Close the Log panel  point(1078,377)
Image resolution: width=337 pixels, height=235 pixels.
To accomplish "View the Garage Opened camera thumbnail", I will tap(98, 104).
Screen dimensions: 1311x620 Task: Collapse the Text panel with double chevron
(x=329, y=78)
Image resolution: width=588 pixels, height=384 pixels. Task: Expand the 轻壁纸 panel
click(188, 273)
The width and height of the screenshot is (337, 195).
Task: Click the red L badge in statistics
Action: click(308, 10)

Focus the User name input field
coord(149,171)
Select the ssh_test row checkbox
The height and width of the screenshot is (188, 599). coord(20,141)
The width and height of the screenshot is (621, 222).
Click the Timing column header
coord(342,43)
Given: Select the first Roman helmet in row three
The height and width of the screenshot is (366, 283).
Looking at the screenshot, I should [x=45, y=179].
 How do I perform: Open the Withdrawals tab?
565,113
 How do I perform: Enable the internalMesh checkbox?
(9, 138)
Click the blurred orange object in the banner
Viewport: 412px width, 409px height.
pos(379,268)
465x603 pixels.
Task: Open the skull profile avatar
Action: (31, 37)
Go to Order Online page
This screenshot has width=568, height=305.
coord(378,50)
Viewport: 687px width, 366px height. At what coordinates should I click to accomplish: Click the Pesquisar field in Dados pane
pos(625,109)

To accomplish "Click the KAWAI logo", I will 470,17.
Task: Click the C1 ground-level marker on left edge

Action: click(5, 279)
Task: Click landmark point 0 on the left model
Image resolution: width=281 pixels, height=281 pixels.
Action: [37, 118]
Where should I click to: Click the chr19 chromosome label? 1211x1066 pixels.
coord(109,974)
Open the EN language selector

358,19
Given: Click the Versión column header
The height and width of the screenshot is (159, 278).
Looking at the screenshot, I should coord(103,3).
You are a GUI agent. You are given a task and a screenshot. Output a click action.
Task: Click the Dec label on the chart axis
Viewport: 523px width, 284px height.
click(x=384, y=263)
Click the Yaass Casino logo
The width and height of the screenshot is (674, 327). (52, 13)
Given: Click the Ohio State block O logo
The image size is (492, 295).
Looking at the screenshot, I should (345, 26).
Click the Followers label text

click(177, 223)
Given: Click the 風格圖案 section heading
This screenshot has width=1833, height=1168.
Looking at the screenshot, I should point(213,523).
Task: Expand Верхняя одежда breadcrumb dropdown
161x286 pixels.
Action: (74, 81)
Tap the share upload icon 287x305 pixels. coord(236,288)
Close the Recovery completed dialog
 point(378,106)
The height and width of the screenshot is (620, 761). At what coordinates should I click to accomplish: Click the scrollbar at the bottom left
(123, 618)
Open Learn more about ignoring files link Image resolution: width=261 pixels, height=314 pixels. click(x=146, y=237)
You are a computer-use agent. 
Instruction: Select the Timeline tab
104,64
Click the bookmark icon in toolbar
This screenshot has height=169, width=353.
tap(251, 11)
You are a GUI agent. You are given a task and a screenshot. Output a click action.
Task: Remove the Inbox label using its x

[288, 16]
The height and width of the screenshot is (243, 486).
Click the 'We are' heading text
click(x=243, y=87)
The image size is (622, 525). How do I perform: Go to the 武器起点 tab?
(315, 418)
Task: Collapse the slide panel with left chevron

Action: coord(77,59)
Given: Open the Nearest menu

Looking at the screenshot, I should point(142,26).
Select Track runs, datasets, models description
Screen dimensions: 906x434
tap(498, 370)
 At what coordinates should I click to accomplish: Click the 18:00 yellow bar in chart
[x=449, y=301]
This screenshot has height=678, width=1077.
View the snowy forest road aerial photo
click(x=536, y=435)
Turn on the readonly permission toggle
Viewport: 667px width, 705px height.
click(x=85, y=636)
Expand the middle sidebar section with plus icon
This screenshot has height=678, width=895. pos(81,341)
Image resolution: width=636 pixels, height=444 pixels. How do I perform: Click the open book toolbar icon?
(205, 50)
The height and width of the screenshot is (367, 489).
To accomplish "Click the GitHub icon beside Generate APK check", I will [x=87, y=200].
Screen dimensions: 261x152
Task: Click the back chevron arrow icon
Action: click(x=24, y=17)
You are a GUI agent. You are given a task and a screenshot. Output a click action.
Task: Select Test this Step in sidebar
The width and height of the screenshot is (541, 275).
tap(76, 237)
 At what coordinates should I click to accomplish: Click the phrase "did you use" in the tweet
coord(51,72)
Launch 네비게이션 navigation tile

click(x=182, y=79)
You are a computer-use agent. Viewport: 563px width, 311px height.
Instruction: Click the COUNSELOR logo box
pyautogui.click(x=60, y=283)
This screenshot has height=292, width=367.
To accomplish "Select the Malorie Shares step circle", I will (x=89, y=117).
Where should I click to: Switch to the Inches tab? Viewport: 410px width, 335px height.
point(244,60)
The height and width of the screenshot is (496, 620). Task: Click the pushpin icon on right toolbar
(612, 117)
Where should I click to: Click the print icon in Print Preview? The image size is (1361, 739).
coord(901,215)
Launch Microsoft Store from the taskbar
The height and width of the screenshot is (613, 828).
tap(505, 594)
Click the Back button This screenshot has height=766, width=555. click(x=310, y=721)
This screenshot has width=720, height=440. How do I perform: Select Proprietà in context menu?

What is expected: Using the data above, reproduce exactly the lines from the line that contains "Click the Yaass Casino logo" through the line that contains "The height and width of the screenshot is (243, 486).", including both.

Written solution:
Click the Yaass Casino logo
The width and height of the screenshot is (674, 327). (52, 13)
Given: Click the Ohio State block O logo
The image size is (492, 295).
Looking at the screenshot, I should (345, 26).
Click the Followers label text

click(177, 223)
Given: Click the 風格圖案 section heading
This screenshot has width=1833, height=1168.
Looking at the screenshot, I should point(213,523).
Task: Expand Верхняя одежда breadcrumb dropdown
161x286 pixels.
Action: (74, 81)
Tap the share upload icon 287x305 pixels. coord(236,288)
Close the Recovery completed dialog
 point(378,106)
The height and width of the screenshot is (620, 761). At what coordinates should I click to accomplish: Click the scrollbar at the bottom left
(123, 618)
Open Learn more about ignoring files link Image resolution: width=261 pixels, height=314 pixels. click(x=146, y=237)
You are a computer-use agent. 
Instruction: Select the Timeline tab
104,64
Click the bookmark icon in toolbar
This screenshot has height=169, width=353.
tap(251, 11)
You are a GUI agent. You are given a task and a screenshot. Output a click action.
Task: Remove the Inbox label using its x

[288, 16]
The height and width of the screenshot is (243, 486).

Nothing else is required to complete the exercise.